## Descrição da tarefa
Transcreva fielmente a passagem do texto sobre o surto criativo que começa em "O: Outra coisa" e segue até "do cálculo autocentrado.".

## Trecho do documento

19/02/2021

Toda tentativa de explicação racional, não liberta do imaginal

O: Outra coisa que percebo, é que pela ausência de um surto criativo, permanecemos numa rotina de situações que, até aqui, se mostram limitadas em sua significância. Não sei se esse surto criativo, necessariamente, nos jogaria em outras situações, ou se, em sua manifestação, digamos assim, poderia ocorrer uma substancial ressignificação das mesmas, algo semelhante ao espírito da expressão proferida pelo mestre dos cristãos: "Eu torno nova todas as coisas".

Quando faço uso de expressões do tipo "derrame de libertária e integrativa lucidez" ou "surto criativo", me refiro a algo que nos possibilite o conhecimento de uma amorosa e integrativa ação assertiva, na totalidade de nossas relações e atividades. Penso que a presença da amorosa e integrativa ação assertiva, manifestaria a presença de um estado de ser, totalmente fora da caixa dos adulterantes domínios do cálculo autocentrado.

Essas expressões apontam para a ocorrência de algo novo, algo que nada tem a ver com o ajustamento de regras de ações, tomadas no passado por outros indivíduos e propagadas como condições

B: Lendo isso. Seria então que a nossa capacidade de cálculo, categorização existe, mas foi condicionada de forma autocentrada? Egóica? O comichão da insatisfação existe, a capacidade de cálculo e categorização também. Culturalmente condicionada a olhar só para esse abafamento da inquietação, do oco? Na criação de personagem que busca sentido? O eterno? Que tem medo de morrer?

## Material fornecido

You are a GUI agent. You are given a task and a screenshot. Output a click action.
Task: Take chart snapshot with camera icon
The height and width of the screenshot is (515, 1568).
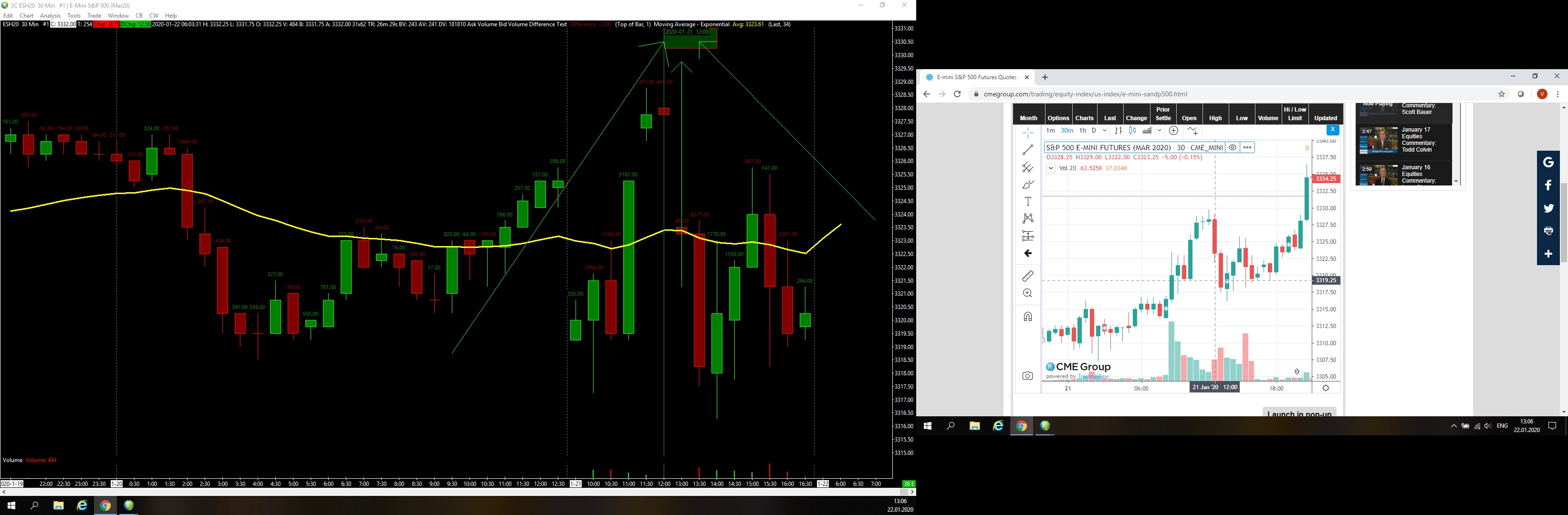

## Resposta escrita
O: Outra coisa que percebo, é que pela ausência de um surto criativo, permanecemos numa rotina de situações que, até aqui, se mostram limitadas em sua significância. Não sei se esse surto criativo, necessariamente, nos jogaria em outras situações, ou se, em sua manifestação, digamos assim, poderia ocorrer uma substancial ressignificação das mesmas, algo semelhante ao espírito da expressão proferida pelo mestre dos cristãos: "Eu torno nova todas as coisas".

Quando faço uso de expressões do tipo "derrame de libertária e integrativa lucidez" ou "surto criativo", me refiro a algo que nos possibilite o conhecimento de uma amorosa e integrativa ação assertiva, na totalidade de nossas relações e atividades. Penso que a presença da amorosa e integrativa ação assertiva, manifestaria a presença de um estado de ser, totalmente fora da caixa dos adulterantes domínios do cálculo autocentrado.